Exercise brief:
Set down the records that follow exactly and completely.

START Source data

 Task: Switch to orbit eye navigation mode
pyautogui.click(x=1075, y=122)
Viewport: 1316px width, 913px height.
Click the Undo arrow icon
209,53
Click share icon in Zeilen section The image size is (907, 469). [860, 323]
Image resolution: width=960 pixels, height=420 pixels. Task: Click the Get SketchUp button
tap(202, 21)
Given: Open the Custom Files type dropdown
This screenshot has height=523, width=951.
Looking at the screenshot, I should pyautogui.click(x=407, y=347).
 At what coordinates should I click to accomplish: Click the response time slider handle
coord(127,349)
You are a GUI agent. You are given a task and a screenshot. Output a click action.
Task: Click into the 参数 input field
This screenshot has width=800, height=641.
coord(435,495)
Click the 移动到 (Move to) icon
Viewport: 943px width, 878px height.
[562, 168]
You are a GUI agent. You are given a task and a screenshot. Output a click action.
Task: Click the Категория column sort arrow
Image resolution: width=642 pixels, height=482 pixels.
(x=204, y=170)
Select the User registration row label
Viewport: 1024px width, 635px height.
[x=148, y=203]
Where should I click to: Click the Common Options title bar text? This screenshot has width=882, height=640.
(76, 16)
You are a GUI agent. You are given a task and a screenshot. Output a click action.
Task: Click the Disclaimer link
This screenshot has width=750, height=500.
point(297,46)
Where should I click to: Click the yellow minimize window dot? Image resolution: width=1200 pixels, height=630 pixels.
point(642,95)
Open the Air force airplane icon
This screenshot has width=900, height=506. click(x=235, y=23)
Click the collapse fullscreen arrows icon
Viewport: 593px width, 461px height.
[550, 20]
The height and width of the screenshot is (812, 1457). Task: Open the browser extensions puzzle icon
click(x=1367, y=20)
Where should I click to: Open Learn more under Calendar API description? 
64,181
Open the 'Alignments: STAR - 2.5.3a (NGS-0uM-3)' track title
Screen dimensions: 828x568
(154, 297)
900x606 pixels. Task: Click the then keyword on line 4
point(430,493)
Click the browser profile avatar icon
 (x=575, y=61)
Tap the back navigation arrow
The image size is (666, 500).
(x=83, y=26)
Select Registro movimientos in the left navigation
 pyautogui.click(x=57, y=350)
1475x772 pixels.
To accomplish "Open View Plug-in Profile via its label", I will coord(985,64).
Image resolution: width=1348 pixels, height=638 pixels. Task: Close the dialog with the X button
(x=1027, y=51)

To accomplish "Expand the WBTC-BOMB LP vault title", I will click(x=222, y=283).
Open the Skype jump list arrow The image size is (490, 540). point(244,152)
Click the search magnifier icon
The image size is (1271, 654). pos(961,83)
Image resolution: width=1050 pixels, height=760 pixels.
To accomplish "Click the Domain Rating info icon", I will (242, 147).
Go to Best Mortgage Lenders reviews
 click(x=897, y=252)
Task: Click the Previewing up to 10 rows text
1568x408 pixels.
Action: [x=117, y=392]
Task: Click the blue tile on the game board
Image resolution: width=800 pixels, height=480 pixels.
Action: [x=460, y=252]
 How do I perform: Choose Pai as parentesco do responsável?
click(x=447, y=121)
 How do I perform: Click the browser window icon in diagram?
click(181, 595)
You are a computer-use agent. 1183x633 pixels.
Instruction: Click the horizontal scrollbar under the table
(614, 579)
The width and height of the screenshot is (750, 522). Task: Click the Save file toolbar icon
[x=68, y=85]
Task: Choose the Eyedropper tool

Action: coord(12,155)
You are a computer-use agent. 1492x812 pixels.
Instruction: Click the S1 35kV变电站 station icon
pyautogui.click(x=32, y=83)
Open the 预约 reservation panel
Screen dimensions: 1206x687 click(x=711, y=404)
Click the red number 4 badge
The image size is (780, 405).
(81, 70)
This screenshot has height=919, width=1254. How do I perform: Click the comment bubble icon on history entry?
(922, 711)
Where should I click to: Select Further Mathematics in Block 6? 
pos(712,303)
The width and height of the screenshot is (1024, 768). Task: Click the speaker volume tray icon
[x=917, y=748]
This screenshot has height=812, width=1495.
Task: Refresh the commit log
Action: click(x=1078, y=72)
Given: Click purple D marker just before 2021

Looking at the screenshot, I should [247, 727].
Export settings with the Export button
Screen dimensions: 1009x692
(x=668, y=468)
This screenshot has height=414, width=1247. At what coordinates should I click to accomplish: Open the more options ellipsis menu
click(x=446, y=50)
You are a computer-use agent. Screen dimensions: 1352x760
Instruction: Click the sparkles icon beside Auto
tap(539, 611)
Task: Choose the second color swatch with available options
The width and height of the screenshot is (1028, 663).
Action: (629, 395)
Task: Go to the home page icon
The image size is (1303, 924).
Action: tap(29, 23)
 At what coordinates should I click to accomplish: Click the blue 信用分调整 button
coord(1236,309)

END Source data

Exercise answer:
 Task: Switch to orbit eye navigation mode
pyautogui.click(x=1075, y=122)
Viewport: 1316px width, 913px height.
Click the Undo arrow icon
209,53
Click share icon in Zeilen section The image size is (907, 469). [860, 323]
Image resolution: width=960 pixels, height=420 pixels. Task: Click the Get SketchUp button
tap(202, 21)
Given: Open the Custom Files type dropdown
This screenshot has height=523, width=951.
Looking at the screenshot, I should pyautogui.click(x=407, y=347).
 At what coordinates should I click to accomplish: Click the response time slider handle
coord(127,349)
You are a GUI agent. You are given a task and a screenshot. Output a click action.
Task: Click into the 参数 input field
This screenshot has width=800, height=641.
coord(435,495)
Click the 移动到 (Move to) icon
Viewport: 943px width, 878px height.
[562, 168]
You are a GUI agent. You are given a task and a screenshot. Output a click action.
Task: Click the Категория column sort arrow
Image resolution: width=642 pixels, height=482 pixels.
(x=204, y=170)
Select the User registration row label
Viewport: 1024px width, 635px height.
[x=148, y=203]
Where should I click to: Click the Common Options title bar text? This screenshot has width=882, height=640.
(76, 16)
You are a GUI agent. You are given a task and a screenshot. Output a click action.
Task: Click the Disclaimer link
This screenshot has width=750, height=500.
point(297,46)
Where should I click to: Click the yellow minimize window dot? Image resolution: width=1200 pixels, height=630 pixels.
point(642,95)
Open the Air force airplane icon
This screenshot has width=900, height=506. click(x=235, y=23)
Click the collapse fullscreen arrows icon
Viewport: 593px width, 461px height.
[550, 20]
The height and width of the screenshot is (812, 1457). Task: Open the browser extensions puzzle icon
click(x=1367, y=20)
Where should I click to: Open Learn more under Calendar API description? 
64,181
Open the 'Alignments: STAR - 2.5.3a (NGS-0uM-3)' track title
Screen dimensions: 828x568
(154, 297)
900x606 pixels. Task: Click the then keyword on line 4
point(430,493)
Click the browser profile avatar icon
 (x=575, y=61)
Tap the back navigation arrow
The image size is (666, 500).
(x=83, y=26)
Select Registro movimientos in the left navigation
 pyautogui.click(x=57, y=350)
1475x772 pixels.
To accomplish "Open View Plug-in Profile via its label", I will coord(985,64).
Image resolution: width=1348 pixels, height=638 pixels. Task: Close the dialog with the X button
(x=1027, y=51)

To accomplish "Expand the WBTC-BOMB LP vault title", I will click(x=222, y=283).
Open the Skype jump list arrow The image size is (490, 540). point(244,152)
Click the search magnifier icon
The image size is (1271, 654). pos(961,83)
Image resolution: width=1050 pixels, height=760 pixels.
To accomplish "Click the Domain Rating info icon", I will (242, 147).
Go to Best Mortgage Lenders reviews
 click(x=897, y=252)
Task: Click the Previewing up to 10 rows text
1568x408 pixels.
Action: [x=117, y=392]
Task: Click the blue tile on the game board
Image resolution: width=800 pixels, height=480 pixels.
Action: [x=460, y=252]
 How do I perform: Choose Pai as parentesco do responsável?
click(x=447, y=121)
 How do I perform: Click the browser window icon in diagram?
click(181, 595)
You are a computer-use agent. 1183x633 pixels.
Instruction: Click the horizontal scrollbar under the table
(614, 579)
The width and height of the screenshot is (750, 522). Task: Click the Save file toolbar icon
[x=68, y=85]
Task: Choose the Eyedropper tool

Action: coord(12,155)
You are a computer-use agent. 1492x812 pixels.
Instruction: Click the S1 35kV变电站 station icon
pyautogui.click(x=32, y=83)
Open the 预约 reservation panel
Screen dimensions: 1206x687 click(x=711, y=404)
Click the red number 4 badge
The image size is (780, 405).
(81, 70)
This screenshot has height=919, width=1254. How do I perform: Click the comment bubble icon on history entry?
(922, 711)
Where should I click to: Select Further Mathematics in Block 6? 
pos(712,303)
The width and height of the screenshot is (1024, 768). Task: Click the speaker volume tray icon
[x=917, y=748]
This screenshot has height=812, width=1495.
Task: Refresh the commit log
Action: click(x=1078, y=72)
Given: Click purple D marker just before 2021

Looking at the screenshot, I should [247, 727].
Export settings with the Export button
Screen dimensions: 1009x692
(x=668, y=468)
This screenshot has height=414, width=1247. At what coordinates should I click to accomplish: Open the more options ellipsis menu
click(x=446, y=50)
You are a computer-use agent. Screen dimensions: 1352x760
Instruction: Click the sparkles icon beside Auto
tap(539, 611)
Task: Choose the second color swatch with available options
The width and height of the screenshot is (1028, 663).
Action: (629, 395)
Task: Go to the home page icon
The image size is (1303, 924).
Action: tap(29, 23)
 At what coordinates should I click to accomplish: Click the blue 信用分调整 button
coord(1236,309)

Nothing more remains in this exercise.